Assigned task -> Every line from the one with "Where should I click to: Click inside" through the end of the entries below must be retyped exactly, and only those lines. The pictures are not part of the copy.

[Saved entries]

------------------------------

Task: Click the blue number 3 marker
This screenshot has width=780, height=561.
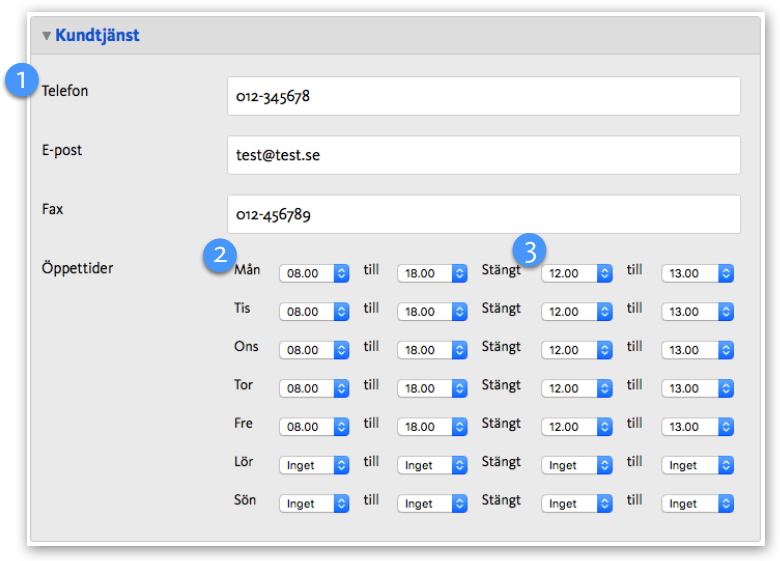Action: pos(531,250)
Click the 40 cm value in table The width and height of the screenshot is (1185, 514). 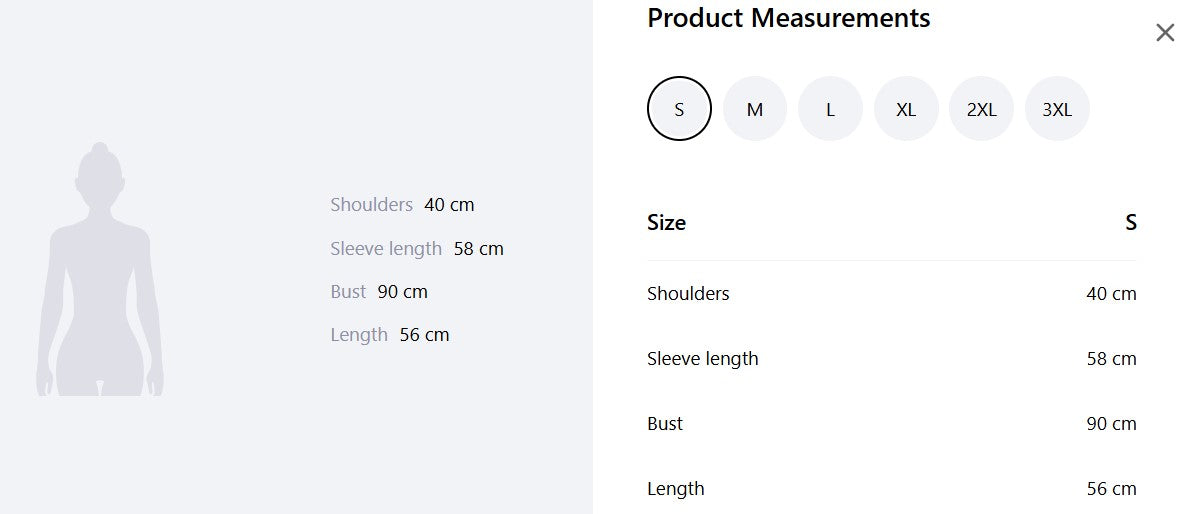(x=1111, y=293)
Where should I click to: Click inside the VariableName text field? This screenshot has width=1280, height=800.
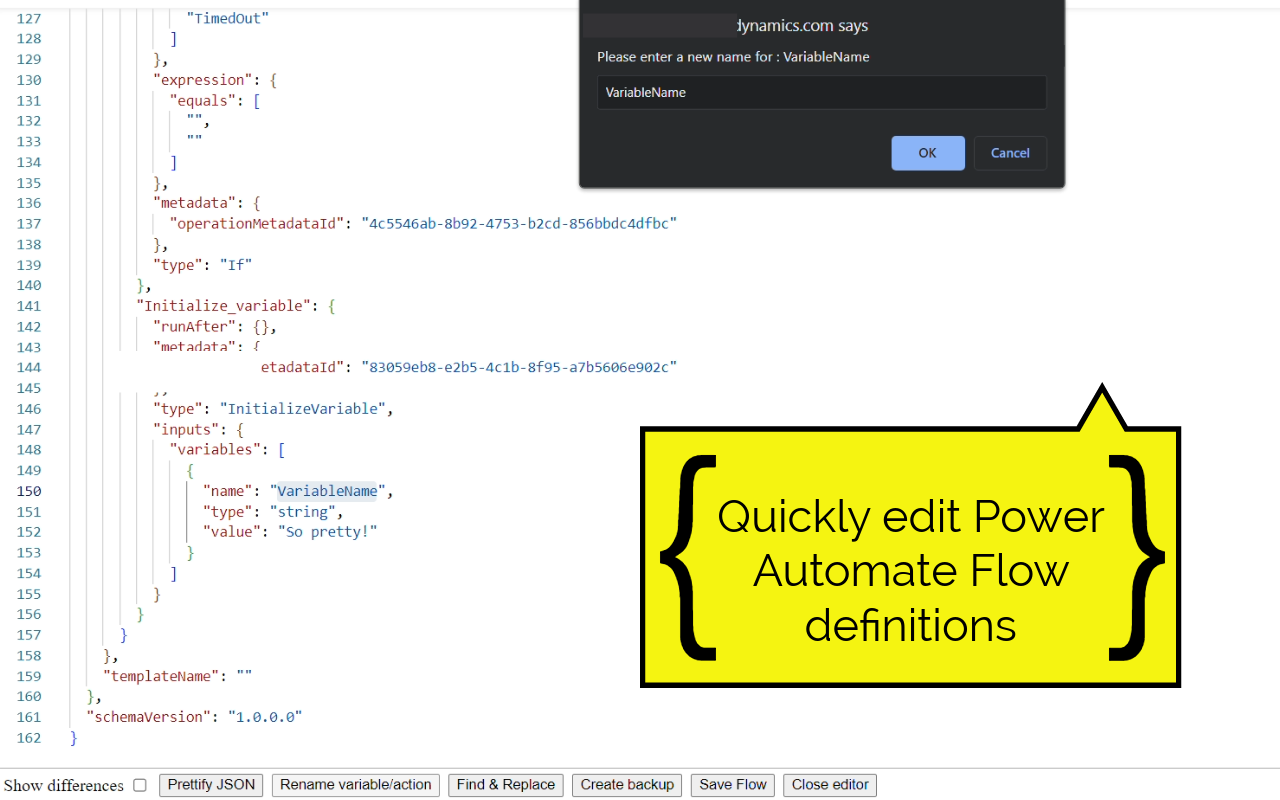[x=820, y=92]
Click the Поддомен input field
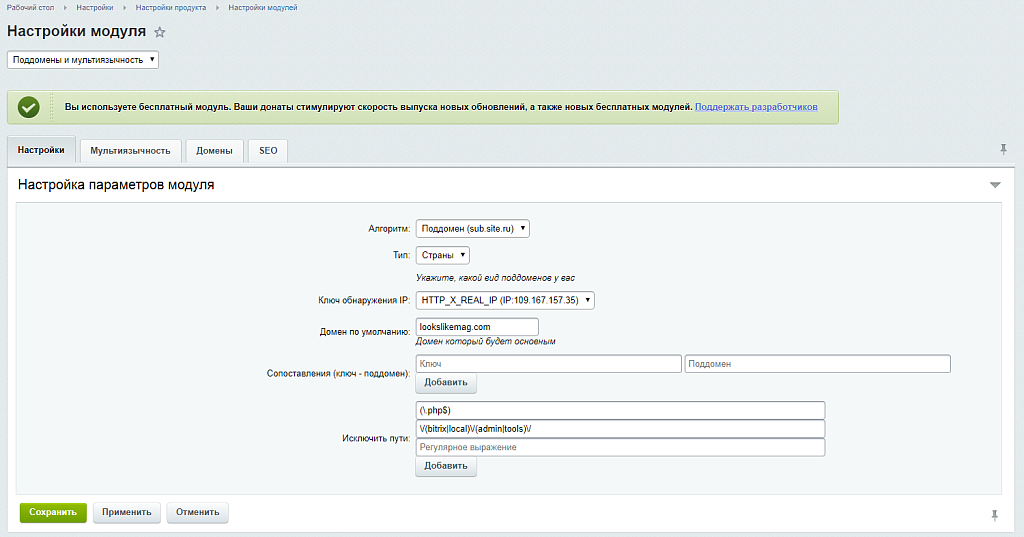Image resolution: width=1024 pixels, height=537 pixels. [x=817, y=364]
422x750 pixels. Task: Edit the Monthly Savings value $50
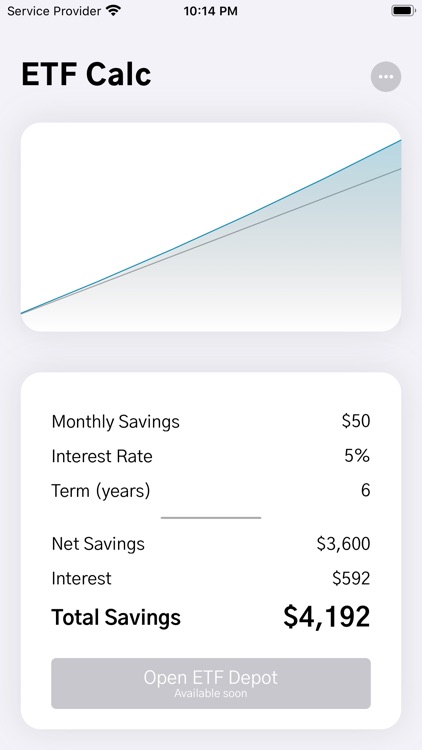coord(356,421)
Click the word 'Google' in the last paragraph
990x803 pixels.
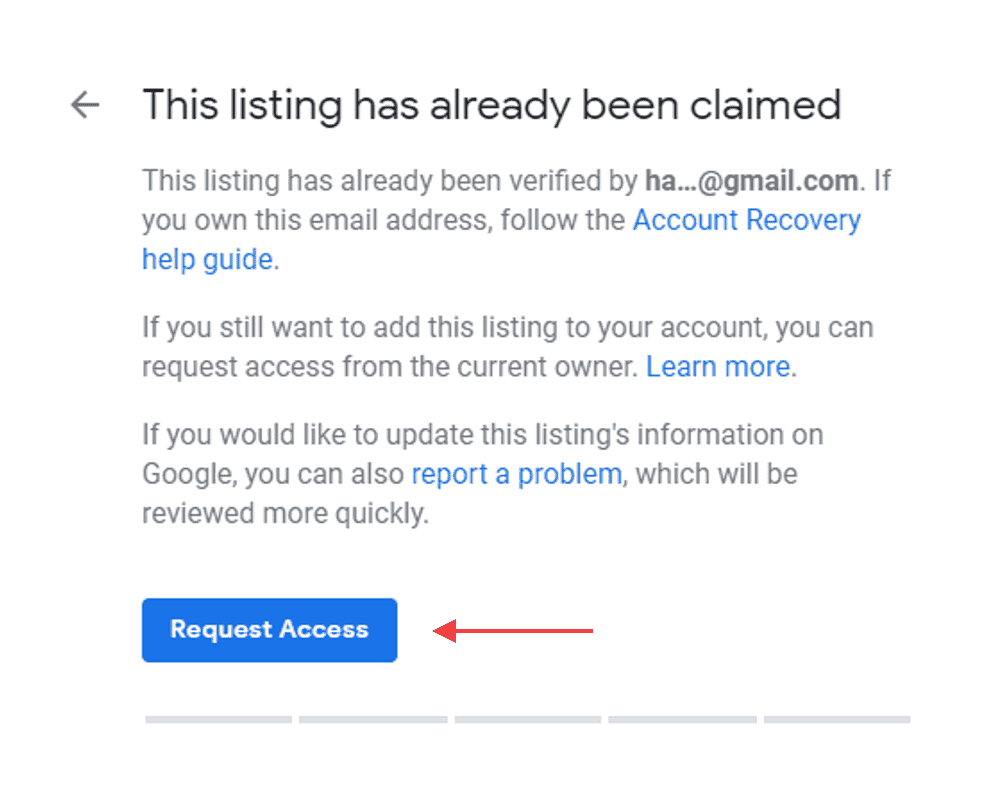[x=187, y=474]
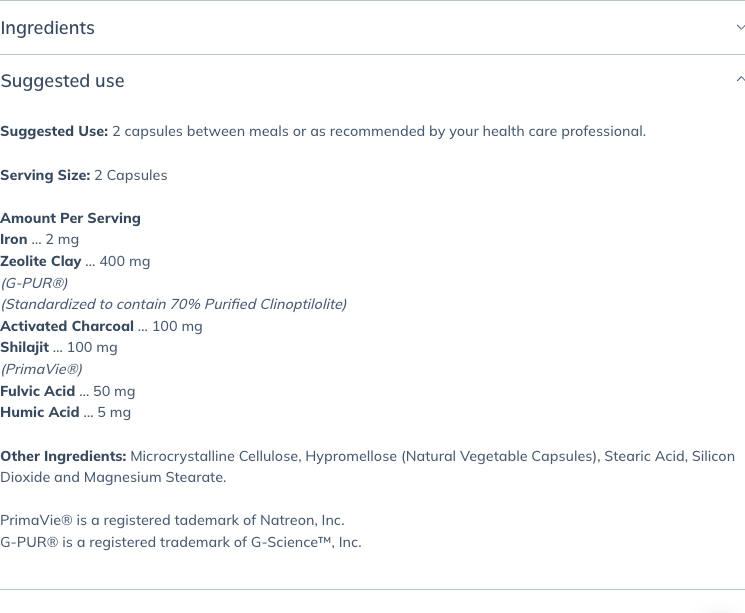Click the Suggested use accordion heading

[62, 81]
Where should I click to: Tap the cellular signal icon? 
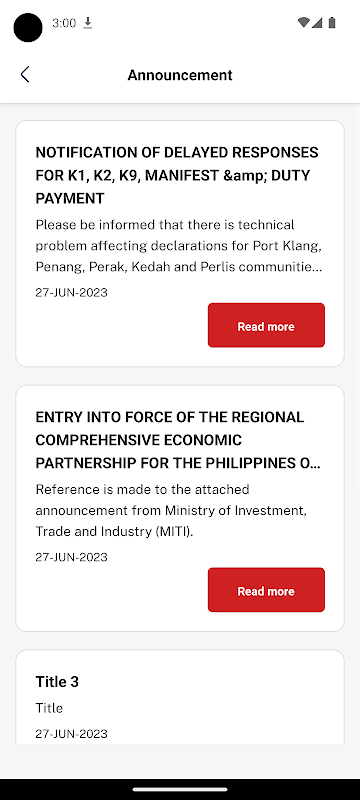point(317,22)
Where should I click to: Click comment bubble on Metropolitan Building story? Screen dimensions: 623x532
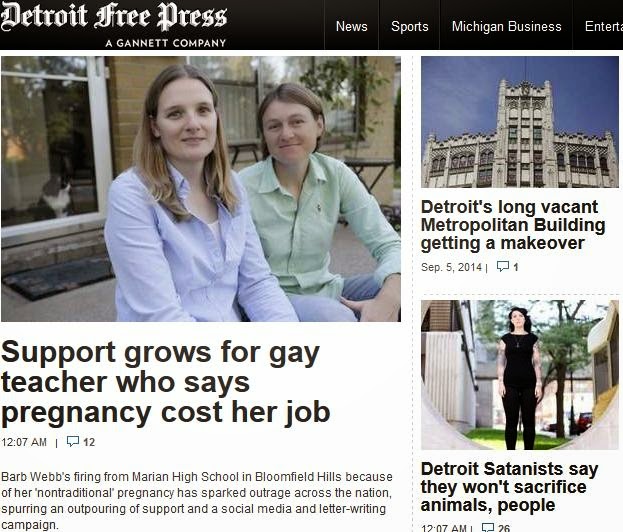coord(503,266)
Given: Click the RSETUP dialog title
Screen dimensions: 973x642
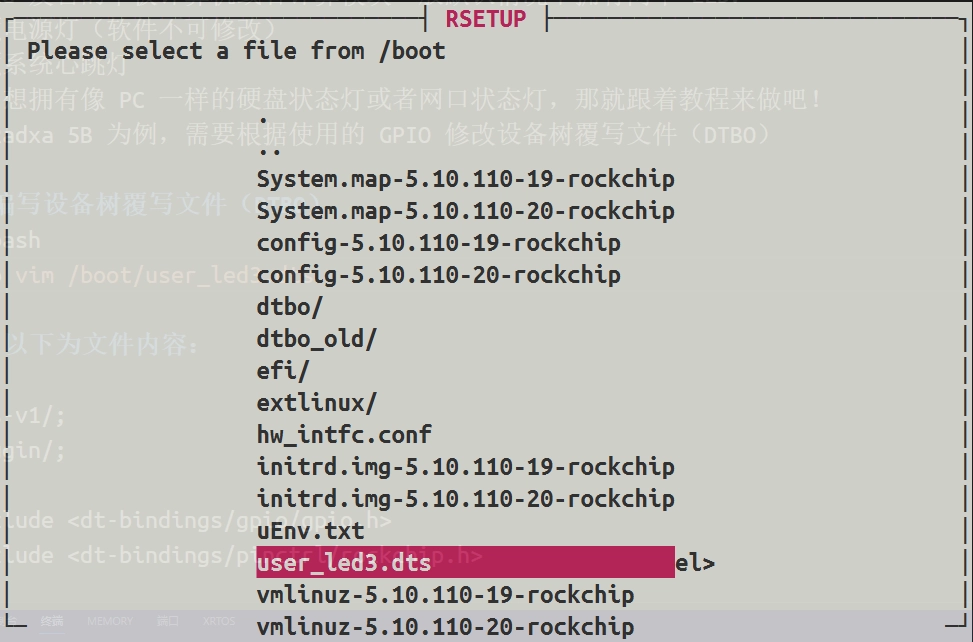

------------------------------

Answer to this exercise ->
Where should I click to: Click inside the VariableName text field? This screenshot has width=1280, height=800.
[x=820, y=92]
Click the Поддомен input field
Image resolution: width=1024 pixels, height=537 pixels. [x=817, y=364]
422x750 pixels. Task: Edit the Monthly Savings value $50
coord(356,421)
Click the word 'Google' in the last paragraph
990x803 pixels.
[x=187, y=474]
Click the Suggested use accordion heading

[62, 81]
Where should I click to: Tap the cellular signal icon? 
point(317,22)
Where should I click to: Click comment bubble on Metropolitan Building story? Screen dimensions: 623x532
coord(503,266)
Given: Click the RSETUP dialog title
Screen dimensions: 973x642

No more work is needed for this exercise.